El asilo es, cada vez más abiertamente, un privilegio de clase que se hace más restrictivo cuanto menos integrado en la vida de las clases dirigentes europeas -es decir, en su cartera de inversiones- esté el país de origen. Si la pequeña burguesía ucraniana o libanesa puede esperar recibir refugio sin problemas, solo la clase dirigente más internacionalizada de Afganistán o Siria pueden esperar lo propio.
Hecho significativo: aunque no existe una estadística oficial, podemos afirmar, basándonos tanto en la experiencia de los centros de recepción que conocemos de primera mano, como en las coberturas mediáticas, que la mayor parte de los refugiados que están llegando, al menos al occidente europeo, pertenecen a la pequeña burguesía del Oeste ucraniano. No hay nada en común entre sus reclamos y los de un refugiado «normal». De nada tienen que preocuparse los más acérrimos contrarios de las fronteras abiertas.
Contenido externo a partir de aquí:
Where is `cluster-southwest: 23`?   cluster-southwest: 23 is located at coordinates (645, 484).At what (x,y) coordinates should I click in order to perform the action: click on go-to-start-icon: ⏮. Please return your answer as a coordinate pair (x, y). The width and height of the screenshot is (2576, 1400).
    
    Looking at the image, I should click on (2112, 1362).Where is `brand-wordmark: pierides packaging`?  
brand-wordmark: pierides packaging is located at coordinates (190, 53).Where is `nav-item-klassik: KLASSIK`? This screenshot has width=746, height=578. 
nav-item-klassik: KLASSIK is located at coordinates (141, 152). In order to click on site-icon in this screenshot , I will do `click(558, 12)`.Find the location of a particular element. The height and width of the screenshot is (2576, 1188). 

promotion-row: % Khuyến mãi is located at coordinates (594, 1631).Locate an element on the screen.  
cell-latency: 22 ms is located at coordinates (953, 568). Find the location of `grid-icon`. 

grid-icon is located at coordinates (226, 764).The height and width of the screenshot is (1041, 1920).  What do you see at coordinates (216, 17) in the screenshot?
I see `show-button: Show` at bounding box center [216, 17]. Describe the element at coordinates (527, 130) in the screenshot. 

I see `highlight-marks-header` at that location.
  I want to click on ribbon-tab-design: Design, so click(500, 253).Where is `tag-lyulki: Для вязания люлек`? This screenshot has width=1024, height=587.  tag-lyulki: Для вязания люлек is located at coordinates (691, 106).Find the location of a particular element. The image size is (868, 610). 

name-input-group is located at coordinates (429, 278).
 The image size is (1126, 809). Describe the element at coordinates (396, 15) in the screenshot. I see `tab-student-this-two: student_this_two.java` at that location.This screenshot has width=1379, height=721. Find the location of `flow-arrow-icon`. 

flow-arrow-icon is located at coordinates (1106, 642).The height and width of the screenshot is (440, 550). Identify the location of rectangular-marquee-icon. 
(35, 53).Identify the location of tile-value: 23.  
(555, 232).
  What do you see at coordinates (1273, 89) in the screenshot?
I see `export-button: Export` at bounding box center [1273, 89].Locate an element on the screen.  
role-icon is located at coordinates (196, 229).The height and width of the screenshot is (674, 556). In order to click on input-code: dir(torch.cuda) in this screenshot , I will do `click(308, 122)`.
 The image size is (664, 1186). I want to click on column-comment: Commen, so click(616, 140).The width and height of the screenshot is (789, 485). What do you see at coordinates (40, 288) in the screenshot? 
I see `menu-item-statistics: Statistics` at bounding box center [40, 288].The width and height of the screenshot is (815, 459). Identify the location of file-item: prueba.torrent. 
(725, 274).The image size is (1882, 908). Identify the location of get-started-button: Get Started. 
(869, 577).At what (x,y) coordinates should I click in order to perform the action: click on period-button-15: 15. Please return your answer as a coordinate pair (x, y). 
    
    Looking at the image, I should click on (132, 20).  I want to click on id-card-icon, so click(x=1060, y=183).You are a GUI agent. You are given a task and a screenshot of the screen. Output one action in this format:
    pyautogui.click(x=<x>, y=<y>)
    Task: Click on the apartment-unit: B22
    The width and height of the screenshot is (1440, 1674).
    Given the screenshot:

Hoy se derriban las fronteras para que la pequeña burguesía ultranacionalista ucraniana, que tanto suspiró para poder llegar a una guerra con Rusia, disfrute de la solidaridad de taxistas, empresarios y cazadores voxitas e indepes. Pero al final de este horror, para los trabajadores, sean de donde sean, quedarán tan sólo las concertinas y las tropelías de Frontex, materialización de lo que la solidaridad entre la pequeña burguesía xenófoba y las clases dirigentes guarda para todos nosotros.